[Input data — start]

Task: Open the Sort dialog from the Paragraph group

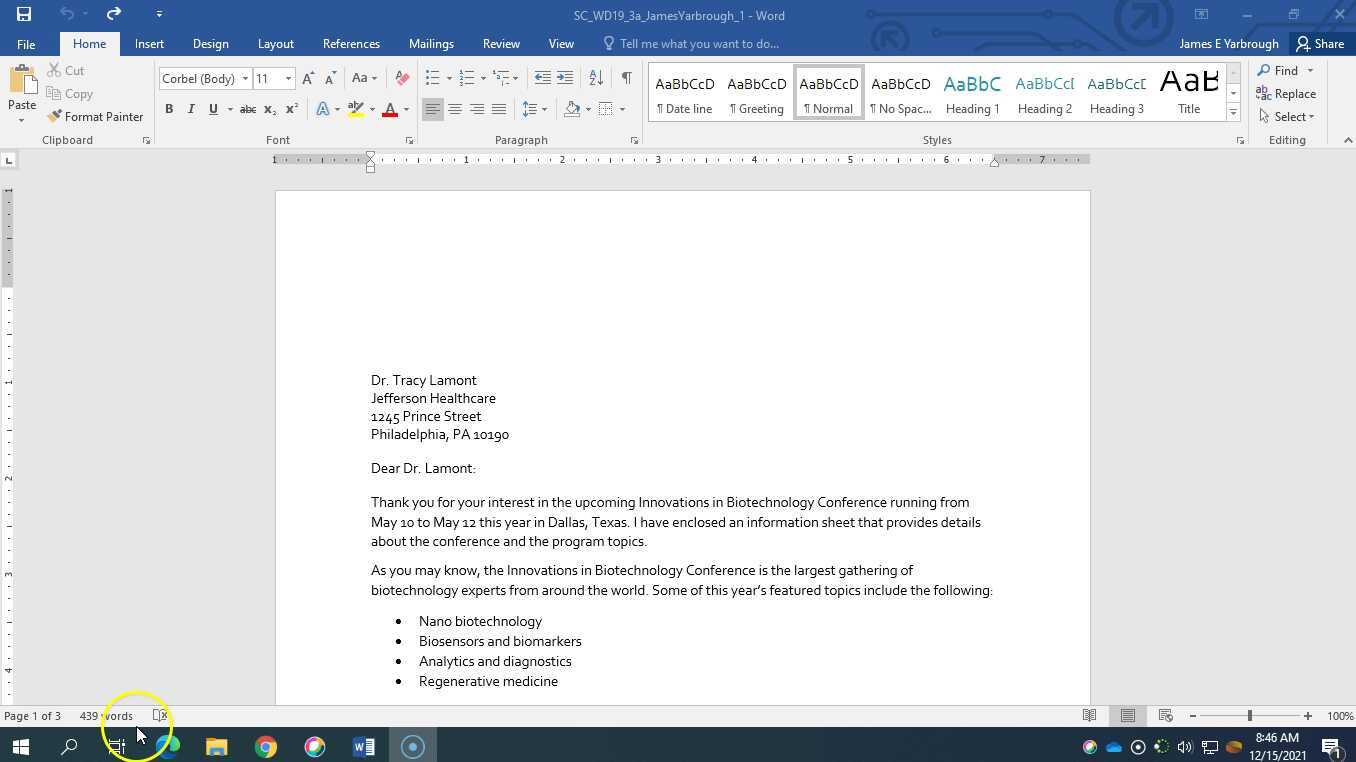Action: (x=595, y=77)
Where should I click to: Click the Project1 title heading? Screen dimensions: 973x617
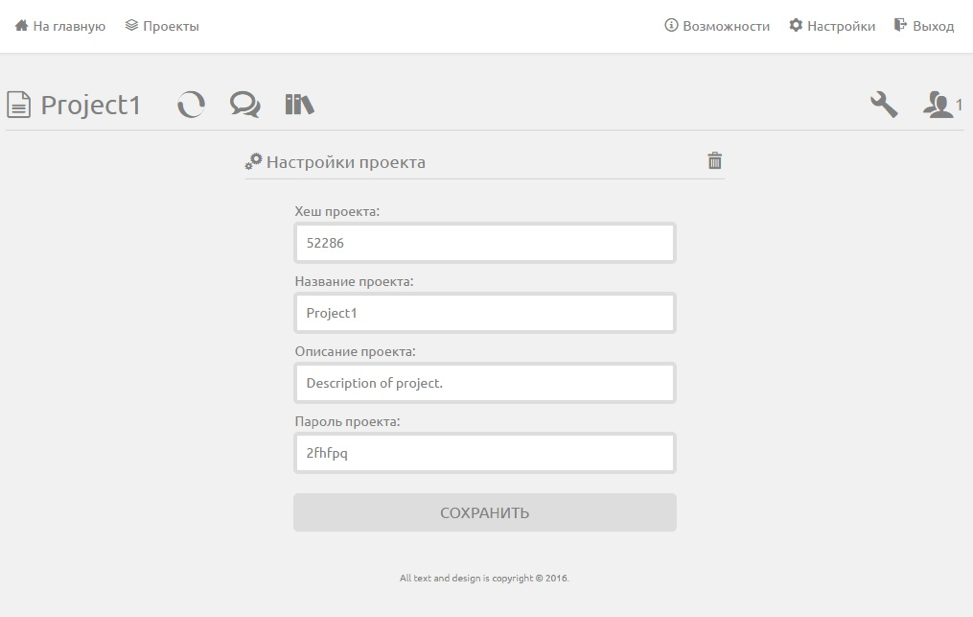pyautogui.click(x=91, y=105)
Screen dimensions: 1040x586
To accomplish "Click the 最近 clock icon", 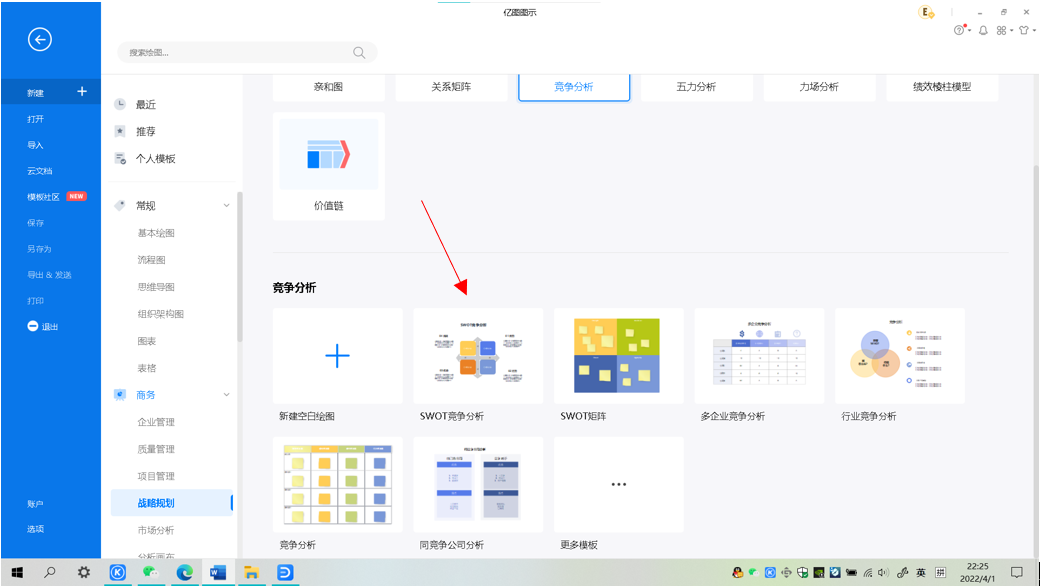I will click(120, 104).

[Input data — finish]

● **Work instruction**:
Repeat each line of the material, unaltered, from the first through the line with "Screen dimensions: 1040x586", and include no pictures.

● **Result**:
Task: Open the Sort dialog from the Paragraph group

Action: (x=595, y=77)
Where should I click to: Click the Project1 title heading? Screen dimensions: 973x617
pyautogui.click(x=91, y=105)
Screen dimensions: 1040x586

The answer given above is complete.